Try it: Starting at the line that contains "Brunswick Electric (94, 1301)", return every line through the end of the entries below, exactly and with nothing else.

(Stored dataset items)
^^^^^^^^^^^^^^^^

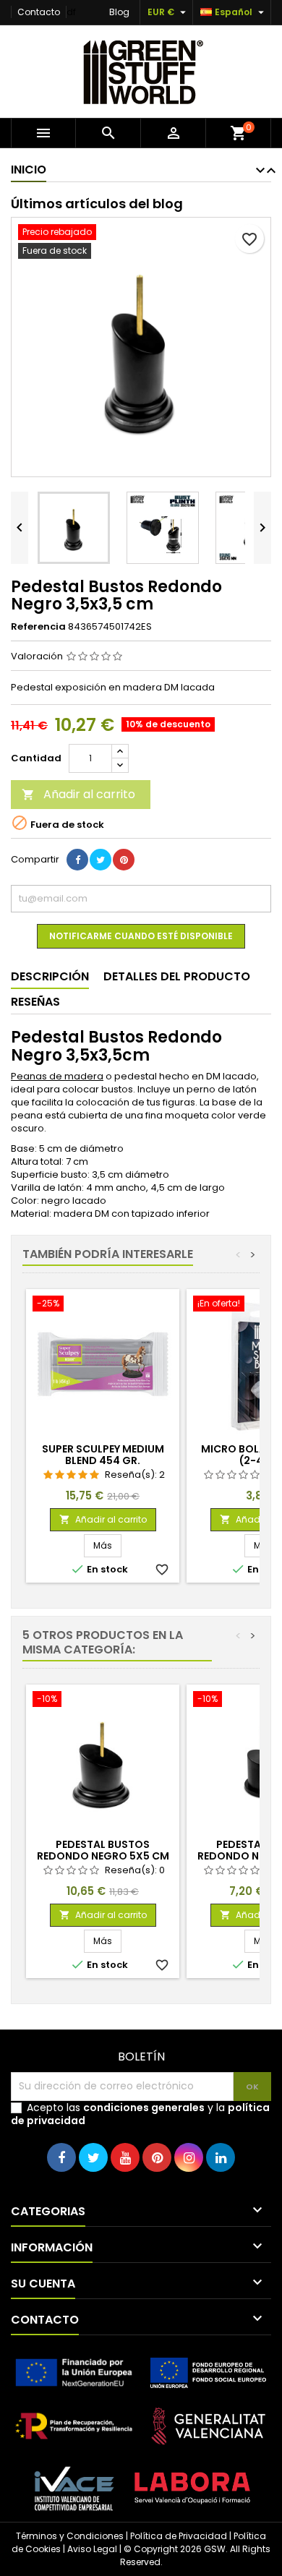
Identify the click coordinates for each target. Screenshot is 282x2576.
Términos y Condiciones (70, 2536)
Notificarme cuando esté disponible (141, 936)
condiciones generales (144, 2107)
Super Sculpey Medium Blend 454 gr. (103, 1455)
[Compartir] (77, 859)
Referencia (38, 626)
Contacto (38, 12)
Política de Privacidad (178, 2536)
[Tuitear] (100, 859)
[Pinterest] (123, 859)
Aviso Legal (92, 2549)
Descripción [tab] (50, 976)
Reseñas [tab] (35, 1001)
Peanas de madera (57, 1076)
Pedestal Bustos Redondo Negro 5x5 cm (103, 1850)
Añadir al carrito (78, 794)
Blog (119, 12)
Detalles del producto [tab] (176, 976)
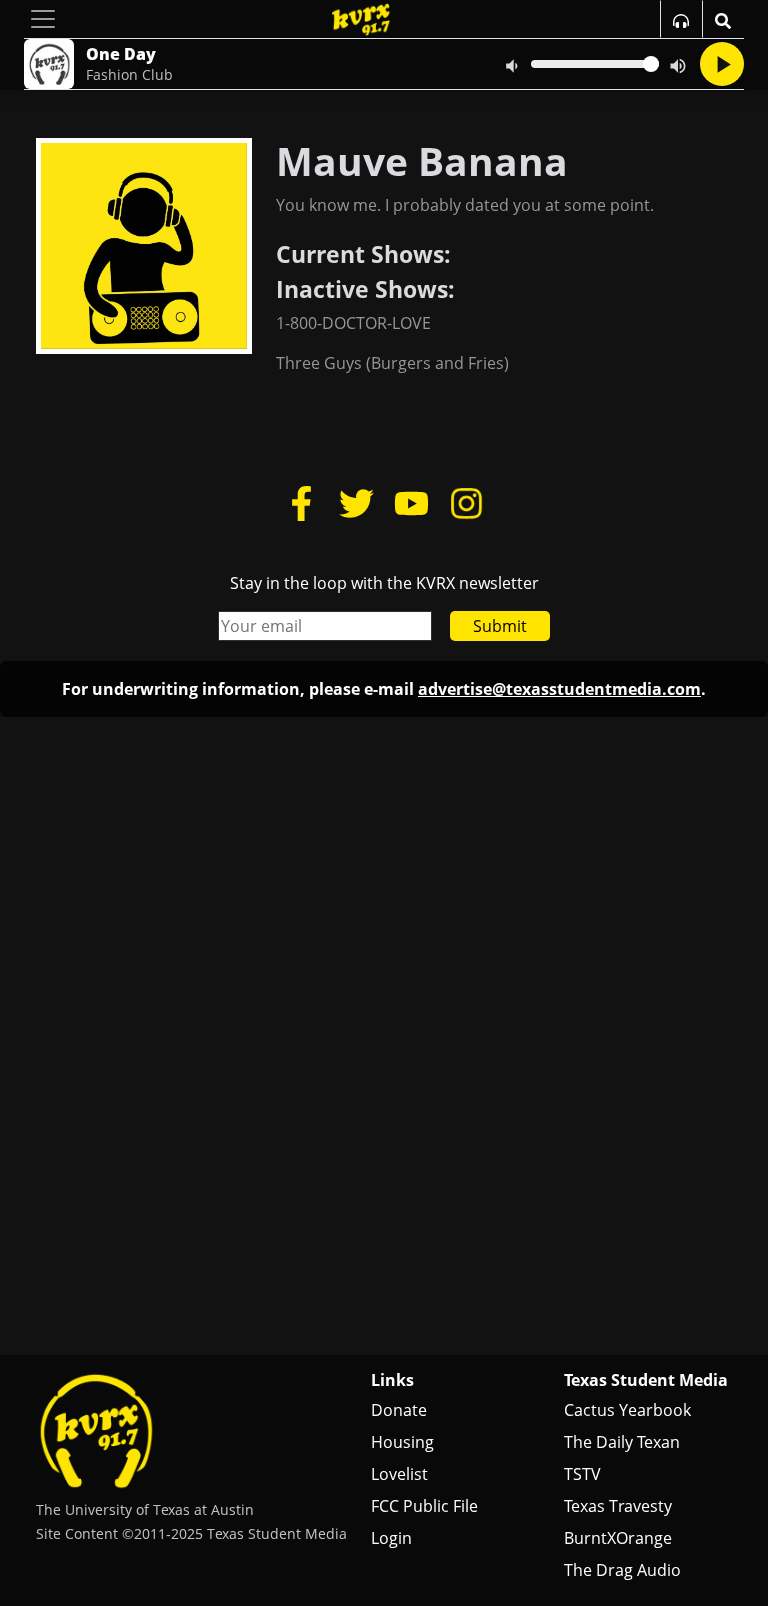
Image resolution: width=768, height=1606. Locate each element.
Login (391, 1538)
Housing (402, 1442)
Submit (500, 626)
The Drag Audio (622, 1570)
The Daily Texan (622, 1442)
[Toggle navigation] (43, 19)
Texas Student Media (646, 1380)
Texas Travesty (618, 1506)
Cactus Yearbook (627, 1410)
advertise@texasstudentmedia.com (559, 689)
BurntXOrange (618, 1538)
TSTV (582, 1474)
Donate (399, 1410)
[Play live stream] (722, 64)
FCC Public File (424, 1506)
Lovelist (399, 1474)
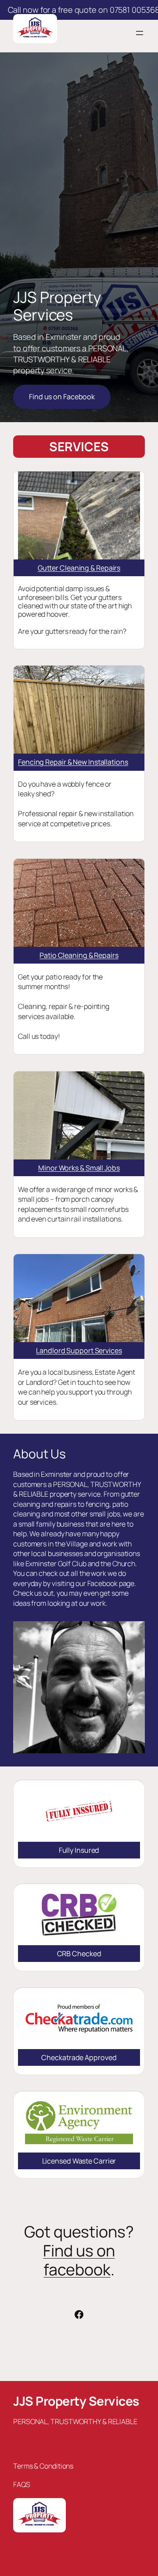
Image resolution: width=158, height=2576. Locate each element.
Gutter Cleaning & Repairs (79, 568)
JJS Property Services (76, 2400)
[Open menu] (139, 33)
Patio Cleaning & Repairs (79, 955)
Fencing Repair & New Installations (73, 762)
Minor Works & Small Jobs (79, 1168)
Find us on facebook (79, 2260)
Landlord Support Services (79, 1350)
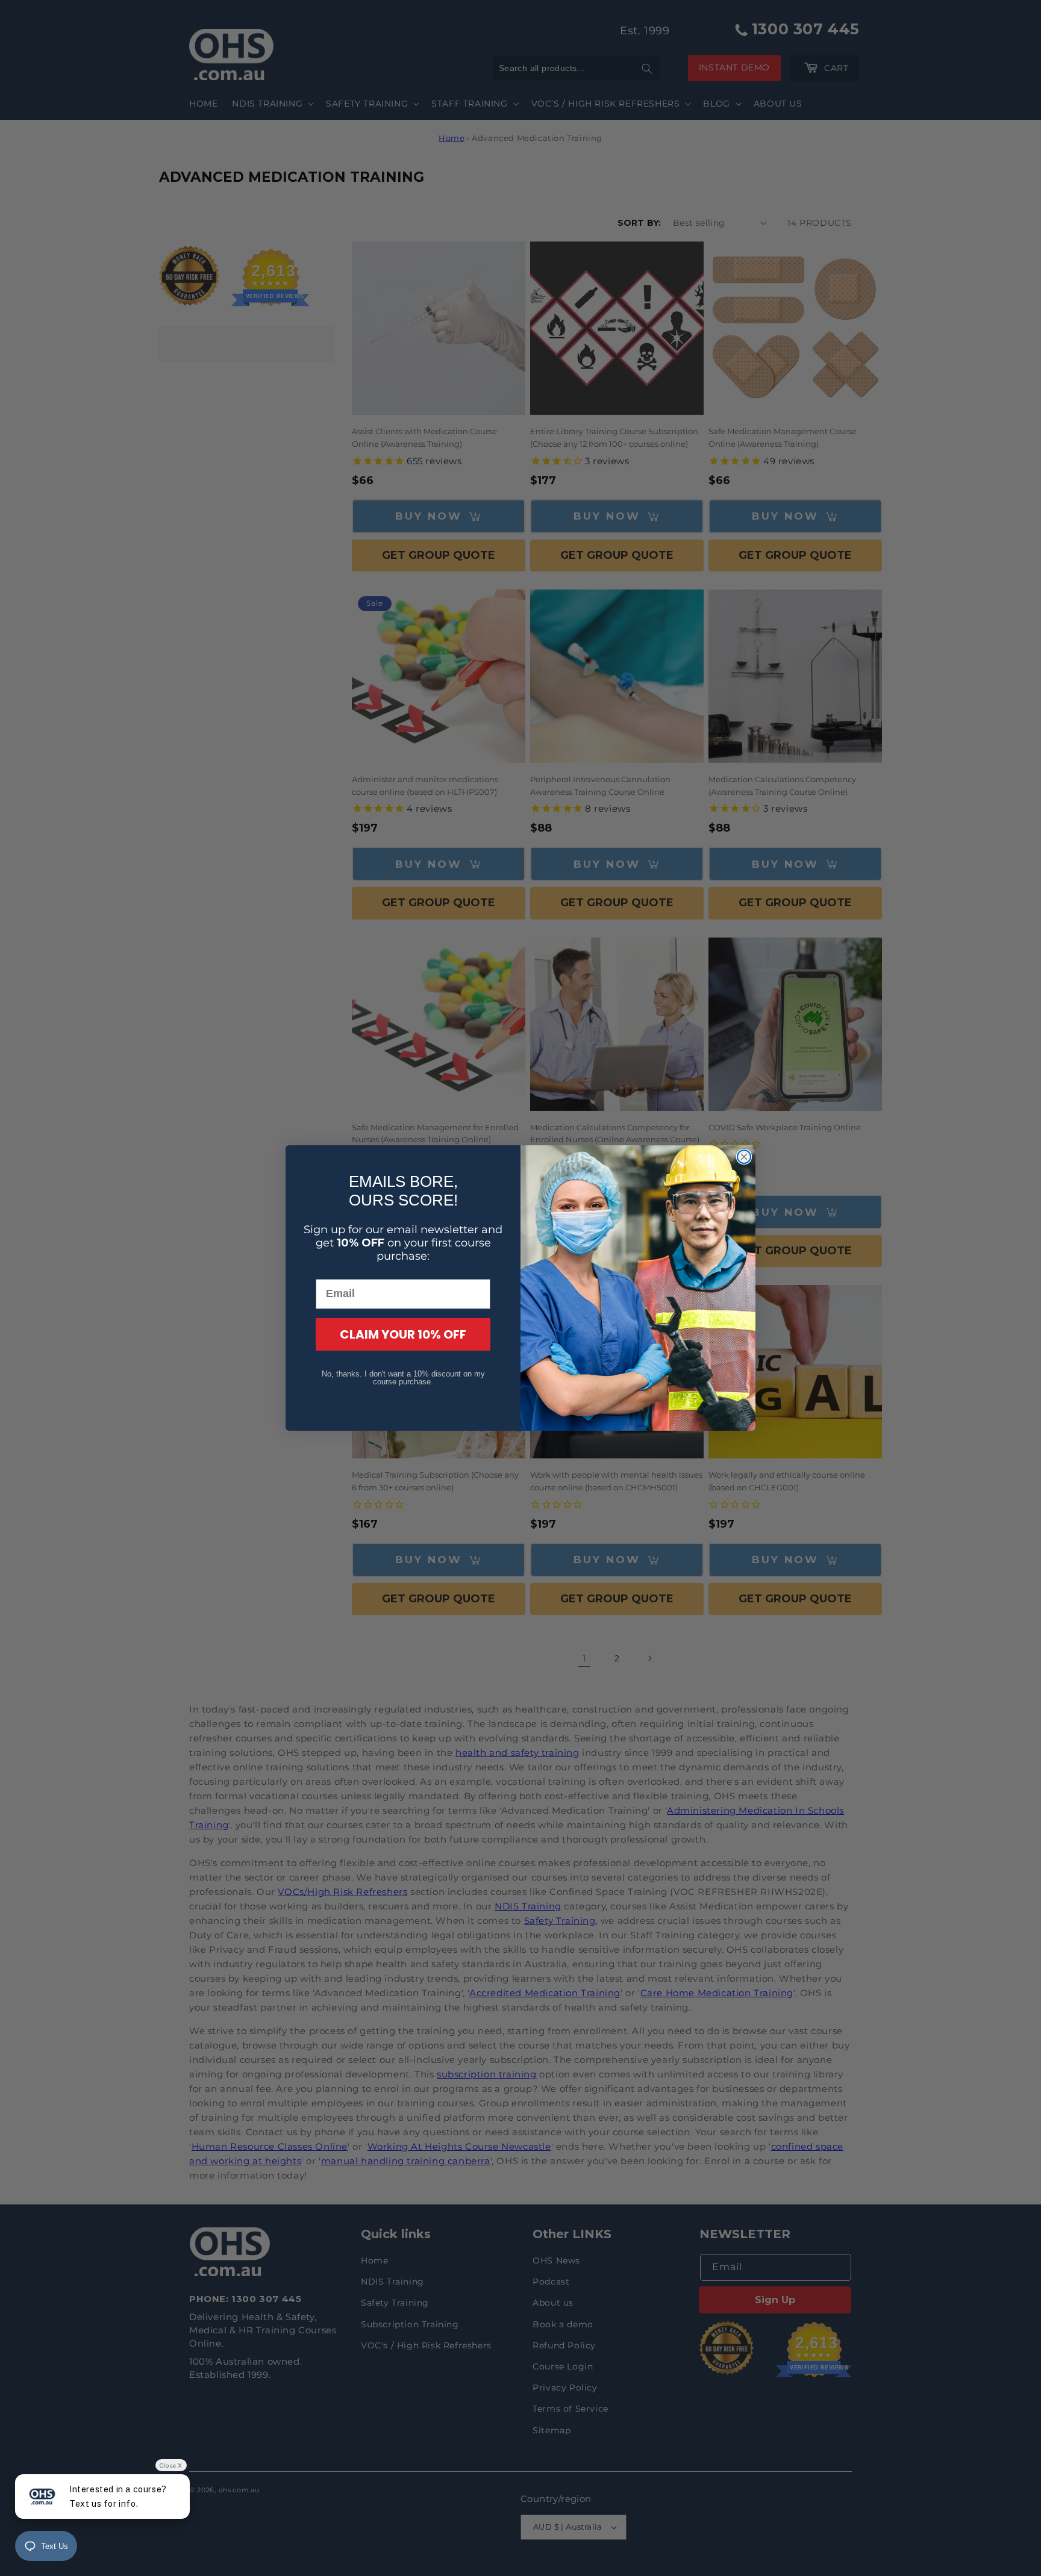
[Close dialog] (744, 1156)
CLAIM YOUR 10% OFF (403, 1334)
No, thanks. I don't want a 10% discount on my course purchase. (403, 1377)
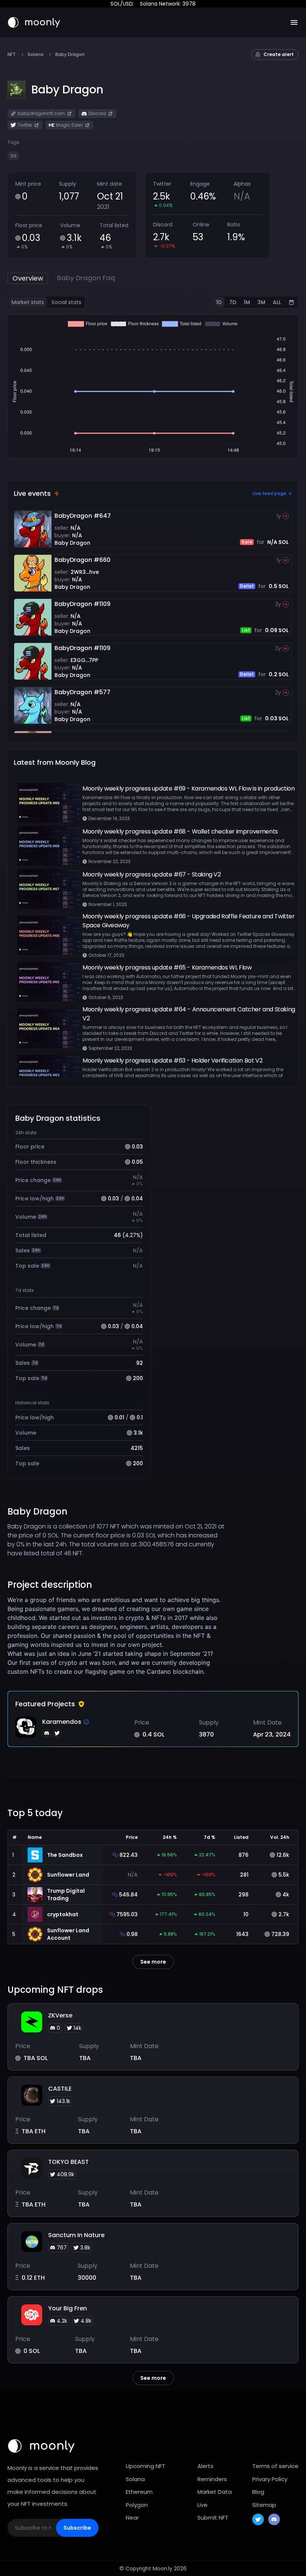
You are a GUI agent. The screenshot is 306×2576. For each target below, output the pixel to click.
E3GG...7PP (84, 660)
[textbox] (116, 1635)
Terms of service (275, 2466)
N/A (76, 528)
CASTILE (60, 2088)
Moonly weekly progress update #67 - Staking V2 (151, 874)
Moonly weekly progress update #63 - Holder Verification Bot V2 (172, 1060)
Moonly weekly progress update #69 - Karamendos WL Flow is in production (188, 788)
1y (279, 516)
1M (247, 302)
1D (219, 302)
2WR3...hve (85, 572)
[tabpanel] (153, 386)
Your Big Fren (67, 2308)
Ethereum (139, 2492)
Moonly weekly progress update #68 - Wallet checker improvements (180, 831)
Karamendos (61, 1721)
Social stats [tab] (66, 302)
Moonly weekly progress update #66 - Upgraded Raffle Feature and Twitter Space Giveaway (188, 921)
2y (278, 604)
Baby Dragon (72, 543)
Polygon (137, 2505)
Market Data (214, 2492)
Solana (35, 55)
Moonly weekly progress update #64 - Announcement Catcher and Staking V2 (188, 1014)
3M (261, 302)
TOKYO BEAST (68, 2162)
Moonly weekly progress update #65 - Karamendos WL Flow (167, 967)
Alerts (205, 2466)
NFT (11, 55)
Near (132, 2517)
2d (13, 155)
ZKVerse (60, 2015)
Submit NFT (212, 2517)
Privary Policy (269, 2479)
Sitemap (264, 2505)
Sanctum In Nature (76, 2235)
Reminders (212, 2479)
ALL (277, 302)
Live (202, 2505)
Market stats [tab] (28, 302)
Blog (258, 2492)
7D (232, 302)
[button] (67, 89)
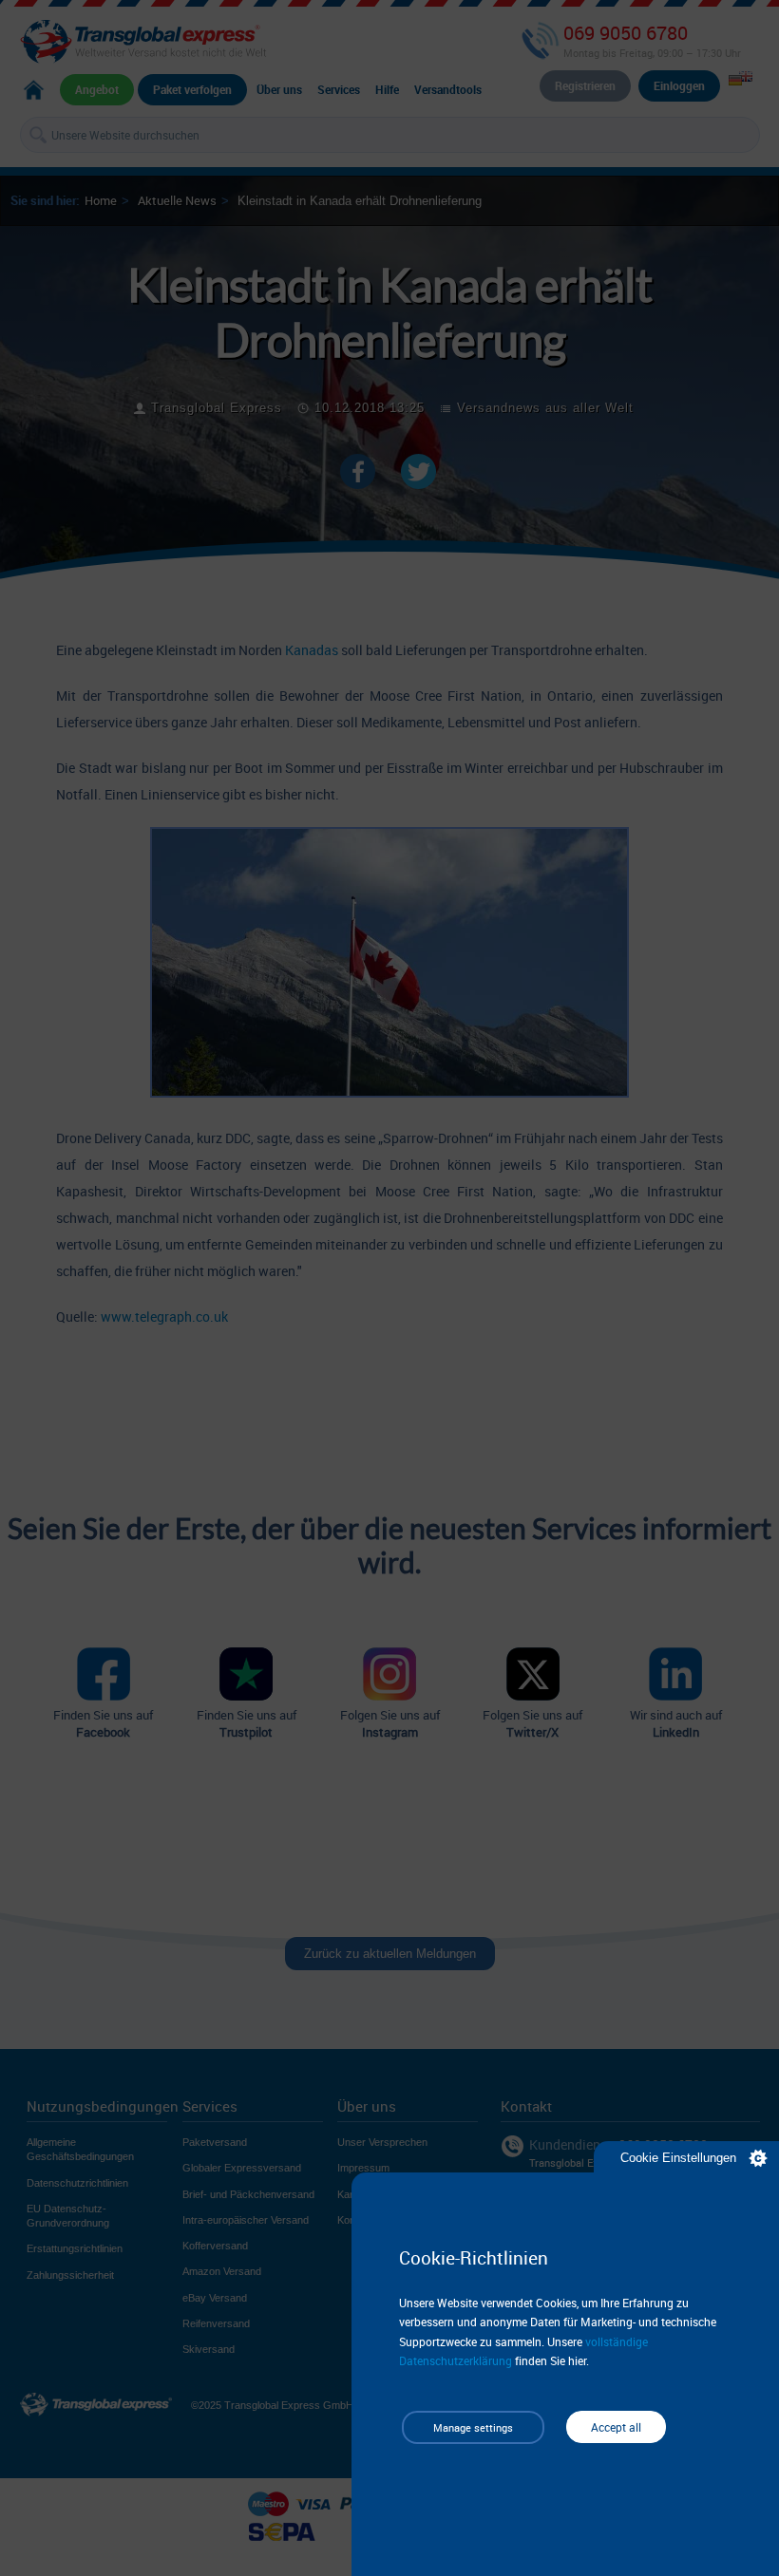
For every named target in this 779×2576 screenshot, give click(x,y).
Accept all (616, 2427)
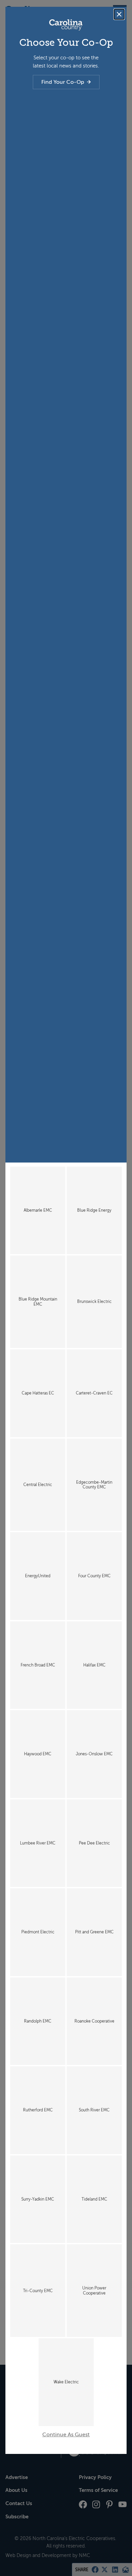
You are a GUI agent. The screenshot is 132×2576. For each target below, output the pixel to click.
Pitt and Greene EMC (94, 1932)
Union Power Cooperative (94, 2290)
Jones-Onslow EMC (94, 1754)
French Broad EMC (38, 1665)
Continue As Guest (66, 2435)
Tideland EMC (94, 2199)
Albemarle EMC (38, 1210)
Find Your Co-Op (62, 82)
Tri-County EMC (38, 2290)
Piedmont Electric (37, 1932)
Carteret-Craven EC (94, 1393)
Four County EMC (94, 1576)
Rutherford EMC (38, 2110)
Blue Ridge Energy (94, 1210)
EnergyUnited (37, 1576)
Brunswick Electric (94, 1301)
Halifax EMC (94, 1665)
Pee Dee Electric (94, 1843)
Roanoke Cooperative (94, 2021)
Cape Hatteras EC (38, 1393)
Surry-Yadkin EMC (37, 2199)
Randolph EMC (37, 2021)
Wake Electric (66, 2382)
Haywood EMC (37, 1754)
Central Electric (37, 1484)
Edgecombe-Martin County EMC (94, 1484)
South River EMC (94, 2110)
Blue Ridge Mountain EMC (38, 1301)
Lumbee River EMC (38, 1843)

^^^^^^^^^^^^^^^^

Reply:
Brunswick Electric (94, 1301)
Halifax EMC (94, 1665)
Pee Dee Electric (94, 1843)
Roanoke Cooperative (94, 2021)
Cape Hatteras EC (38, 1393)
Surry-Yadkin EMC (37, 2199)
Randolph EMC (37, 2021)
Wake Electric (66, 2382)
Haywood EMC (37, 1754)
Central Electric (37, 1484)
Edgecombe-Martin County EMC (94, 1484)
South River EMC (94, 2110)
Blue Ridge Mountain EMC (38, 1301)
Lumbee River EMC (38, 1843)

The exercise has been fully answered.